比如使用文中的数据内容(如下图)。首先下载参考基因组hg19 (905M) 并解压，并建立索引，过程需要比较久的时间所以选择放后台

  $ wget http://hgdownload.soe.ucsc.edu/goldenPath/hg19/bigZips/chromFa.tar.gz
  $ tar -zxvf chromFa.tar.gz
  $ cat chr*.fa >chromFa.fa
  $ nohup bowtie2-bulid chromFa.fa hg19.fa &

2. 下载GEO数据，由于数据并不多分条下载就可以了，或者写一个循环。R_getGEO方法详见健明团长的推送《解读GEO数据存放规律及下载，一文就够》，随后下载数据进行fastq转换。

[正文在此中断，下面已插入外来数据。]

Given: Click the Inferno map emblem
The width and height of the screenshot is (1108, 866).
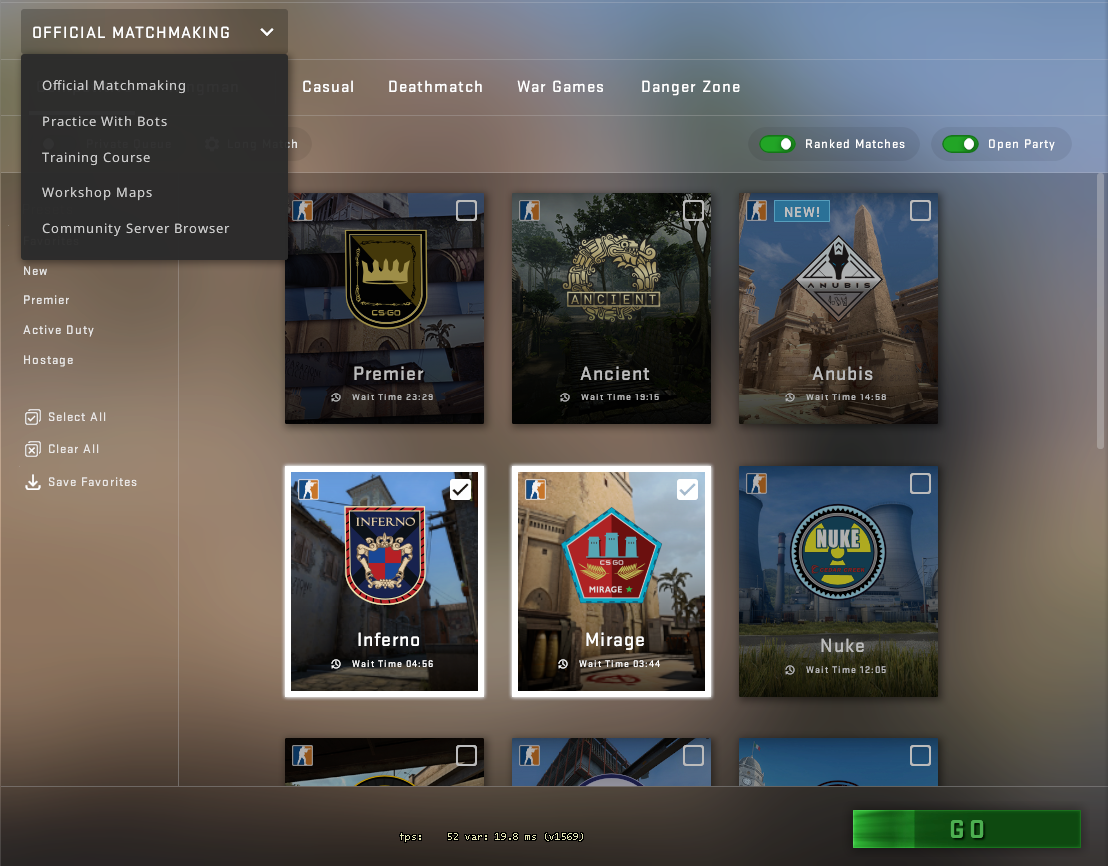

  $ wget ftp://ftp-trace.ncbi.nlm.nih.gov/sra/sra-instant/reads/ByStudy/sra/SRP/SRP009/SRP009373/SRR364679/
  $ fastq-dump –split-3 SRR364679.sra
  $ fastqc -o qc SRR364679

3. 去接头以及低质量的数据，这里使用的fastp，集去低质量去接头fastqc等过程，一套走完。

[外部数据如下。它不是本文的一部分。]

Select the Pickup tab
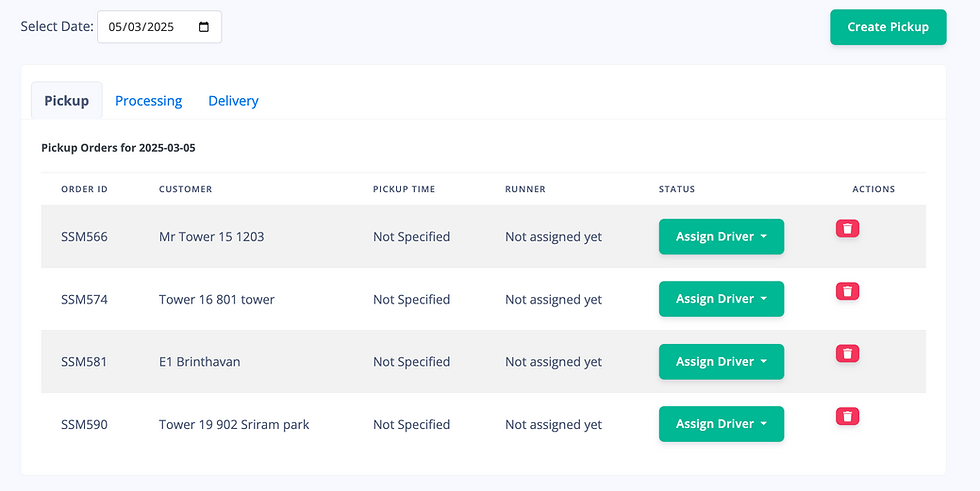The height and width of the screenshot is (491, 980). coord(66,101)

  $ conda install fastp  # 安装
  $ source activate py27 # 这里要注意python环境，顺带把后续分析依赖的python包也一并安装
  $ conda install numpy pysam  
  $ fastp -i SRR364679.fastq -o out.SRR364679.fq

4. find_circ使用

  # 下载find_circ程序包
  $ git clone https://github.com/marvin-jens/find_circ.git
  # 获得unmapped reads
  $ bowtie2 -p16 --very-sensitive --phred64 --score-min=C,-15,0 --mm -M20 -x hg19.fa -U out.SRR364679.fq  geo > bowtie2.log |samtools view -hbuS - |samtools sort - -o ./out.SRR364679.sort.bam
  $ samtools view -hf 4 out.SRR364679.sort.bam | samtools view -Sb - > out.SRR364679.unmapped.bam
  # 提取两端 anchors
  $ python ./unmapped2anchors.py out.SRR364679.unmapped.bam | gzip > out.SRR364679.anchors.fastq.gz
  # 再次比对
  $ bowtie2 -p16 --reorder --mm --score-min=C,-15,0 -q -U out.SRR364679.anchors.fastq.gz -x hg19.fa | python ./find_circ.py -G chromFa.fa -p prefix -s find_circ.sites.log > out.SRR364679.find_circ.sites.bed
  # 根据条件过滤筛选circRNA,包括判断方向、剪切位点信息，并删除距离超过100kb的剪切片段
  $ grep CIRCULAR out.SRR364679.find_circ.sites.bed | grep -v chrM | awk '$5>=2' | grep UNAMBIGUOUS_BP | grep ANCHOR_UNIQUE | python ./maxlength.py 100000 > out.SRR364679.find_circ_candidates.bed

输出文件的格式如下图，可以根据关键词进行过滤筛选对应条件的circRNA_candidates，随即进入下游分析。